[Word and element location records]
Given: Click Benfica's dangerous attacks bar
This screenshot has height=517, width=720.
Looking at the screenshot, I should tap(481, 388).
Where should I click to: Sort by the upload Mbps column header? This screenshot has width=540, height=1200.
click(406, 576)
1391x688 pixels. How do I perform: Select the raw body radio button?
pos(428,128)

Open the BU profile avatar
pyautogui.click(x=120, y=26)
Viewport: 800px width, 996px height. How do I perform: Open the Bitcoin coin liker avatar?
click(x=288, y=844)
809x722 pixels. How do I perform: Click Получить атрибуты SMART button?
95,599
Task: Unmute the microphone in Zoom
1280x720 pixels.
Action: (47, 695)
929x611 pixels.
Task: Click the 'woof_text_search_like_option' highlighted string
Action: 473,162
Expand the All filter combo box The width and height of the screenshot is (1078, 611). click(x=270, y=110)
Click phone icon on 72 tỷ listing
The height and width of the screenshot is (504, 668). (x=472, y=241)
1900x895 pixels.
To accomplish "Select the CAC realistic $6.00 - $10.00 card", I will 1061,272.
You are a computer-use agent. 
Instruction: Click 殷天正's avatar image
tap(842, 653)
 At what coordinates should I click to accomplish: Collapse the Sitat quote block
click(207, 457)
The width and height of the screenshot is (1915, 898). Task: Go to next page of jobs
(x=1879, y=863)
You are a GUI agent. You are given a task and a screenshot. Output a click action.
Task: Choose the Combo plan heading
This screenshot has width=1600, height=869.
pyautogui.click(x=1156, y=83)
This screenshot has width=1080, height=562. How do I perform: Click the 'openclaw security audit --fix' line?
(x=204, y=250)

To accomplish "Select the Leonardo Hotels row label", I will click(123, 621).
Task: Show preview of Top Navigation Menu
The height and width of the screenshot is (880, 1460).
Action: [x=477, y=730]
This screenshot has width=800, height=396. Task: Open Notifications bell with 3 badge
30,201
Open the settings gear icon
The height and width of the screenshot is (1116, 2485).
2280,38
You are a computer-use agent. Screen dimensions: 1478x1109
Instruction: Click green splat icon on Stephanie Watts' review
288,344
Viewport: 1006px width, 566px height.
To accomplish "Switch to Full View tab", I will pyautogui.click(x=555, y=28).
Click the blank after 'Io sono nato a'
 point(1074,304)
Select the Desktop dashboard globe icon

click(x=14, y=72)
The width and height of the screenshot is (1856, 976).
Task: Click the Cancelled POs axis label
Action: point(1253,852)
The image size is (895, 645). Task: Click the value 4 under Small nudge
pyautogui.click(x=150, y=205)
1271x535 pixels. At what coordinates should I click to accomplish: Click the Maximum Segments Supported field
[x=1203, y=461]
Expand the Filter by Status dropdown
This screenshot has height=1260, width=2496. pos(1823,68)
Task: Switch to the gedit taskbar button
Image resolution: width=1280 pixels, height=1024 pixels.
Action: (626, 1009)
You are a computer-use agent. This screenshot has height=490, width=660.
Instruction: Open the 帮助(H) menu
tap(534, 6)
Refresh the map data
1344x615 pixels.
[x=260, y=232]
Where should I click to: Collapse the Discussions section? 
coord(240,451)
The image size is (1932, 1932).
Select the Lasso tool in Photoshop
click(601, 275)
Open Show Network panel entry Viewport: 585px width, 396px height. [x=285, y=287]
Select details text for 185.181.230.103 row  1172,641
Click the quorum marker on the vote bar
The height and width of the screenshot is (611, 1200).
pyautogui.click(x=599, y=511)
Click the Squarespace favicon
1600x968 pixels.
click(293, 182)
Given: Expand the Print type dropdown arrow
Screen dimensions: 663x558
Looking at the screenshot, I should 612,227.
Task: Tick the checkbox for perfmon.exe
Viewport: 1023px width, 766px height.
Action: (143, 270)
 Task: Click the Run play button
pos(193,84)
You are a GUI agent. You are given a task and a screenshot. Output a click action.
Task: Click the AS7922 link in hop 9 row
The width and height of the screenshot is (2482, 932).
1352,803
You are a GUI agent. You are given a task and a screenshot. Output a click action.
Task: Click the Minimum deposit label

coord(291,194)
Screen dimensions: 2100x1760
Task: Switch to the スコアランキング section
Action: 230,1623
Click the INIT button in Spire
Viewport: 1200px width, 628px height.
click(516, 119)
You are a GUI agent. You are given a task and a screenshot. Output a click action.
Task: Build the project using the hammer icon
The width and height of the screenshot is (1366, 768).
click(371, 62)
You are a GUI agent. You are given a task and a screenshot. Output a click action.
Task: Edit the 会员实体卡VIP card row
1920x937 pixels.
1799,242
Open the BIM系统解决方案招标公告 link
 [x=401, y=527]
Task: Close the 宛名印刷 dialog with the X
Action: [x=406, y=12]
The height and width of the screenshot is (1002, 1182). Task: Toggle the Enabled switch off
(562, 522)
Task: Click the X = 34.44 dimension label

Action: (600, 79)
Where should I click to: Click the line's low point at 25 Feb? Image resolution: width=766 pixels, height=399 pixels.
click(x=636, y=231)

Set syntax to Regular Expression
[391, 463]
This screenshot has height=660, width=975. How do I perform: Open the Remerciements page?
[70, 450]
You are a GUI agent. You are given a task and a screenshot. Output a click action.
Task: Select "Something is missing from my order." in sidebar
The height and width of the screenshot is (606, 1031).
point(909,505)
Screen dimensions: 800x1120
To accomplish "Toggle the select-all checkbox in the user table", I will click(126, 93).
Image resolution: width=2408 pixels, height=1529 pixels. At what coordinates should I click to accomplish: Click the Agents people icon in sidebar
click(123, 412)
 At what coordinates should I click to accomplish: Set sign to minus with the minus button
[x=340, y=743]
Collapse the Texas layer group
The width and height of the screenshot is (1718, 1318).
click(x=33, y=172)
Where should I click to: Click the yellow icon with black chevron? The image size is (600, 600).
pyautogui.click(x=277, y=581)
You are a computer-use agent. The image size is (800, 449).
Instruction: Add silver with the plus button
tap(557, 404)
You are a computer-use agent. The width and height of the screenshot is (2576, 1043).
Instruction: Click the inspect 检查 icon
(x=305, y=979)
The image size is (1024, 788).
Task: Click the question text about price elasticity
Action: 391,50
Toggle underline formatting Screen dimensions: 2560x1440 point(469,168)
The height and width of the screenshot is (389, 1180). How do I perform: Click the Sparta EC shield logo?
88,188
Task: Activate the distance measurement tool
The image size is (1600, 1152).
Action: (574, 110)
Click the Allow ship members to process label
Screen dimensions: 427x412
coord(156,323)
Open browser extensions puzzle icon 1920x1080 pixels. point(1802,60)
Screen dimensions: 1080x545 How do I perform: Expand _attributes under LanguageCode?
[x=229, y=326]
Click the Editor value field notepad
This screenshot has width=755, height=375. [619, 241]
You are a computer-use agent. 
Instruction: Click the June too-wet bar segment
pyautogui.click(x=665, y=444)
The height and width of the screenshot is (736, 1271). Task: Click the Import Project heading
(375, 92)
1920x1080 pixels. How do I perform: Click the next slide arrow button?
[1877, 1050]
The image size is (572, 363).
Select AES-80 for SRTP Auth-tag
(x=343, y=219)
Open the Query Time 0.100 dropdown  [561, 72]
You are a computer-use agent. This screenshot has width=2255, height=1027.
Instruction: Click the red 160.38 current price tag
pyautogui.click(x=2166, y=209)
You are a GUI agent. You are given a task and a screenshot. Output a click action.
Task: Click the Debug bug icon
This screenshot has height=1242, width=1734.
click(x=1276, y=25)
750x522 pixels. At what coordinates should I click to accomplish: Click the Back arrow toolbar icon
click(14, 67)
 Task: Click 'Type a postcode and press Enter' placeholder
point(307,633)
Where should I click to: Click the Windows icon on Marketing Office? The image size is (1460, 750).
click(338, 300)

## Do this
Reproduce all of the lines above, character for character, with nothing added or left out.

## The output
Given: Click Benfica's dangerous attacks bar
This screenshot has height=517, width=720.
Looking at the screenshot, I should tap(481, 388).
Where should I click to: Sort by the upload Mbps column header? This screenshot has width=540, height=1200.
click(406, 576)
1391x688 pixels. How do I perform: Select the raw body radio button?
pos(428,128)

Open the BU profile avatar
pyautogui.click(x=120, y=26)
Viewport: 800px width, 996px height. How do I perform: Open the Bitcoin coin liker avatar?
click(x=288, y=844)
809x722 pixels. How do I perform: Click Получить атрибуты SMART button?
95,599
Task: Unmute the microphone in Zoom
1280x720 pixels.
Action: (47, 695)
929x611 pixels.
Task: Click the 'woof_text_search_like_option' highlighted string
Action: 473,162
Expand the All filter combo box The width and height of the screenshot is (1078, 611). click(x=270, y=110)
Click phone icon on 72 tỷ listing
The height and width of the screenshot is (504, 668). (x=472, y=241)
1900x895 pixels.
To accomplish "Select the CAC realistic $6.00 - $10.00 card", I will 1061,272.
You are a computer-use agent. 
Instruction: Click 殷天正's avatar image
tap(842, 653)
 At what coordinates should I click to accomplish: Collapse the Sitat quote block
click(207, 457)
The width and height of the screenshot is (1915, 898). Task: Go to next page of jobs
(x=1879, y=863)
You are a GUI agent. You are given a task and a screenshot. Output a click action.
Task: Choose the Combo plan heading
This screenshot has width=1600, height=869.
pyautogui.click(x=1156, y=83)
This screenshot has width=1080, height=562. How do I perform: Click the 'openclaw security audit --fix' line?
(x=204, y=250)

To accomplish "Select the Leonardo Hotels row label", I will click(123, 621).
Task: Show preview of Top Navigation Menu
The height and width of the screenshot is (880, 1460).
Action: [x=477, y=730]
This screenshot has width=800, height=396. Task: Open Notifications bell with 3 badge
30,201
Open the settings gear icon
The height and width of the screenshot is (1116, 2485).
2280,38
You are a computer-use agent. Screen dimensions: 1478x1109
Instruction: Click green splat icon on Stephanie Watts' review
288,344
Viewport: 1006px width, 566px height.
To accomplish "Switch to Full View tab", I will pyautogui.click(x=555, y=28).
Click the blank after 'Io sono nato a'
 point(1074,304)
Select the Desktop dashboard globe icon

click(x=14, y=72)
The width and height of the screenshot is (1856, 976).
Task: Click the Cancelled POs axis label
Action: point(1253,852)
The image size is (895, 645). Task: Click the value 4 under Small nudge
pyautogui.click(x=150, y=205)
1271x535 pixels. At what coordinates should I click to accomplish: Click the Maximum Segments Supported field
[x=1203, y=461]
Expand the Filter by Status dropdown
This screenshot has height=1260, width=2496. pos(1823,68)
Task: Switch to the gedit taskbar button
Image resolution: width=1280 pixels, height=1024 pixels.
Action: (626, 1009)
You are a computer-use agent. This screenshot has height=490, width=660.
Instruction: Open the 帮助(H) menu
tap(534, 6)
Refresh the map data
1344x615 pixels.
[x=260, y=232]
Where should I click to: Collapse the Discussions section? 
coord(240,451)
The image size is (1932, 1932).
Select the Lasso tool in Photoshop
click(601, 275)
Open Show Network panel entry Viewport: 585px width, 396px height. [x=285, y=287]
Select details text for 185.181.230.103 row  1172,641
Click the quorum marker on the vote bar
The height and width of the screenshot is (611, 1200).
pyautogui.click(x=599, y=511)
Click the Squarespace favicon
1600x968 pixels.
click(293, 182)
Given: Expand the Print type dropdown arrow
Screen dimensions: 663x558
Looking at the screenshot, I should 612,227.
Task: Tick the checkbox for perfmon.exe
Viewport: 1023px width, 766px height.
Action: (143, 270)
 Task: Click the Run play button
pos(193,84)
You are a GUI agent. You are given a task and a screenshot. Output a click action.
Task: Click the AS7922 link in hop 9 row
The width and height of the screenshot is (2482, 932).
1352,803
You are a GUI agent. You are given a task and a screenshot. Output a click action.
Task: Click the Minimum deposit label

coord(291,194)
Screen dimensions: 2100x1760
Task: Switch to the スコアランキング section
Action: 230,1623
Click the INIT button in Spire
Viewport: 1200px width, 628px height.
click(516, 119)
You are a GUI agent. You are given a task and a screenshot. Output a click action.
Task: Build the project using the hammer icon
The width and height of the screenshot is (1366, 768).
click(371, 62)
You are a GUI agent. You are given a task and a screenshot. Output a click action.
Task: Edit the 会员实体卡VIP card row
1920x937 pixels.
1799,242
Open the BIM系统解决方案招标公告 link
 [x=401, y=527]
Task: Close the 宛名印刷 dialog with the X
Action: [x=406, y=12]
The height and width of the screenshot is (1002, 1182). Task: Toggle the Enabled switch off
(562, 522)
Task: Click the X = 34.44 dimension label

Action: (600, 79)
Where should I click to: Click the line's low point at 25 Feb? Image resolution: width=766 pixels, height=399 pixels.
click(x=636, y=231)

Set syntax to Regular Expression
[391, 463]
This screenshot has height=660, width=975. How do I perform: Open the Remerciements page?
[70, 450]
You are a GUI agent. You are given a task and a screenshot. Output a click action.
Task: Select "Something is missing from my order." in sidebar
The height and width of the screenshot is (606, 1031).
point(909,505)
Screen dimensions: 800x1120
To accomplish "Toggle the select-all checkbox in the user table", I will click(126, 93).
Image resolution: width=2408 pixels, height=1529 pixels. At what coordinates should I click to accomplish: Click the Agents people icon in sidebar
click(123, 412)
 At what coordinates should I click to accomplish: Set sign to minus with the minus button
[x=340, y=743]
Collapse the Texas layer group
The width and height of the screenshot is (1718, 1318).
click(x=33, y=172)
Where should I click to: Click the yellow icon with black chevron? The image size is (600, 600).
pyautogui.click(x=277, y=581)
You are a computer-use agent. The image size is (800, 449).
Instruction: Add silver with the plus button
tap(557, 404)
You are a computer-use agent. The width and height of the screenshot is (2576, 1043).
Instruction: Click the inspect 检查 icon
(x=305, y=979)
The image size is (1024, 788).
Task: Click the question text about price elasticity
Action: 391,50
Toggle underline formatting Screen dimensions: 2560x1440 point(469,168)
The height and width of the screenshot is (389, 1180). How do I perform: Click the Sparta EC shield logo?
88,188
Task: Activate the distance measurement tool
The image size is (1600, 1152).
Action: (574, 110)
Click the Allow ship members to process label
Screen dimensions: 427x412
coord(156,323)
Open browser extensions puzzle icon 1920x1080 pixels. point(1802,60)
Screen dimensions: 1080x545 How do I perform: Expand _attributes under LanguageCode?
[x=229, y=326]
Click the Editor value field notepad
This screenshot has width=755, height=375. [619, 241]
You are a computer-use agent. 
Instruction: Click the June too-wet bar segment
pyautogui.click(x=665, y=444)
The height and width of the screenshot is (736, 1271). Task: Click the Import Project heading
(375, 92)
1920x1080 pixels. How do I perform: Click the next slide arrow button?
[1877, 1050]
The image size is (572, 363).
Select AES-80 for SRTP Auth-tag
(x=343, y=219)
Open the Query Time 0.100 dropdown  [561, 72]
You are a computer-use agent. This screenshot has width=2255, height=1027.
Instruction: Click the red 160.38 current price tag
pyautogui.click(x=2166, y=209)
You are a GUI agent. You are given a task and a screenshot. Output a click action.
Task: Click the Debug bug icon
This screenshot has height=1242, width=1734.
click(x=1276, y=25)
750x522 pixels. At what coordinates should I click to accomplish: Click the Back arrow toolbar icon
click(14, 67)
 Task: Click 'Type a postcode and press Enter' placeholder
point(307,633)
Where should I click to: Click the Windows icon on Marketing Office? The image size is (1460, 750).
click(338, 300)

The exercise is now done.